**Selected text**
──────
By João Carlos Basilio, Universidade Federal do Rio de Janeiro, Brazil, firstname.lastname@example.org | Christoforos N. Hadjicostis, University of Cyprus, Cyprus, email@example.com | Rong Su, Nanyang Technological University, Singapore, firstname.lastname@example.org
System resilience captures the ability of the system to withstand a major disruption within acceptable performance degradation and to recover within an acceptable time frame. In this monograph we consider two possible sources of major disruptions, i.e., component faults and cyber intrusions. A component fault is an indigenous activity that renders unavailability or inaccessibility of certain functions within a component, either permanently or temporarily. It typically generates safety and performance concerns. Cyber intrusion on the other hand is an exogenous activity that tampers privacy, confidentiality, availability, or integrity of the system. These two sources are not always independent from each other. For example, a cyber intrusion may trigger a component fault, whereas a component fault may open a door for cyber intrusion, e.g., by keeping it undetected. For cyber intrusion, we will focus on opacity, which describes the system’s ability to hide certain secrets from an external observer (or eavesdropper), and sensor and actuator attacks that exploit the system’s existing controller to generate undesirable behaviours.
──────
**What this exercise asks**
a: Answer these from the system resilience abstract:
(i) Which two sources of major disruptions does the monograph consider?
(ii) What concerns does a component fault typically generate?
(iii) What does opacity describe?
b: Using the system resilience abstract, explain why component faults and cyber intrusions are not always independent of each other.
c: For each statement, say whether it agrees with the system resilience abstract, and quote the words that decide it:
(i) A component fault is an exogenous activity.
(ii) The unavailability caused by a component fault can be temporary.
(iii) Sensor and actuator attacks exploit the system's existing controller.

**Data segment**
──────
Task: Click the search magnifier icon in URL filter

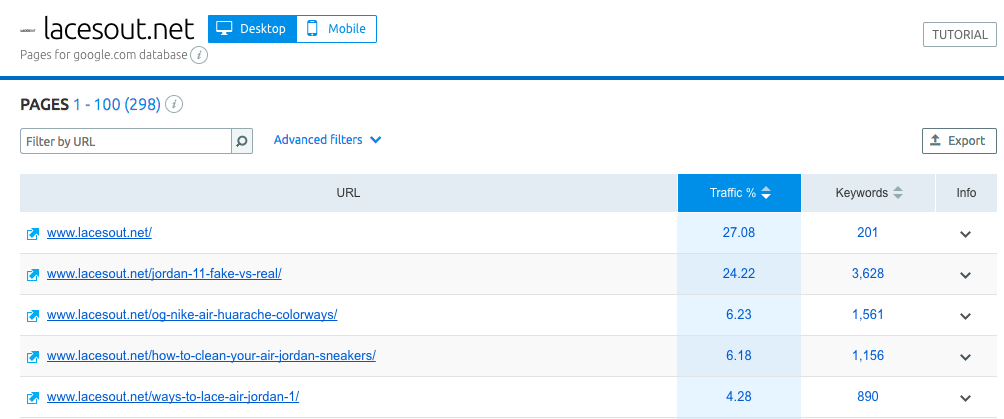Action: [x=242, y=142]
──────
**Answers by task**
a:
(i) Component faults and cyber intrusions.
(ii) Safety and performance concerns.
(iii) The system's ability to hide certain secrets from an external observer (or eavesdropper).

b: A cyber intrusion may trigger a component fault. A component fault may also open a door for cyber intrusion, for example by keeping the intrusion undetected.

c:
(i) No: "A component fault is an indigenous activity"
(ii) Yes: "either permanently or temporarily"
(iii) Yes: "sensor and actuator attacks that exploit the system’s existing controller to generate undesirable behaviours"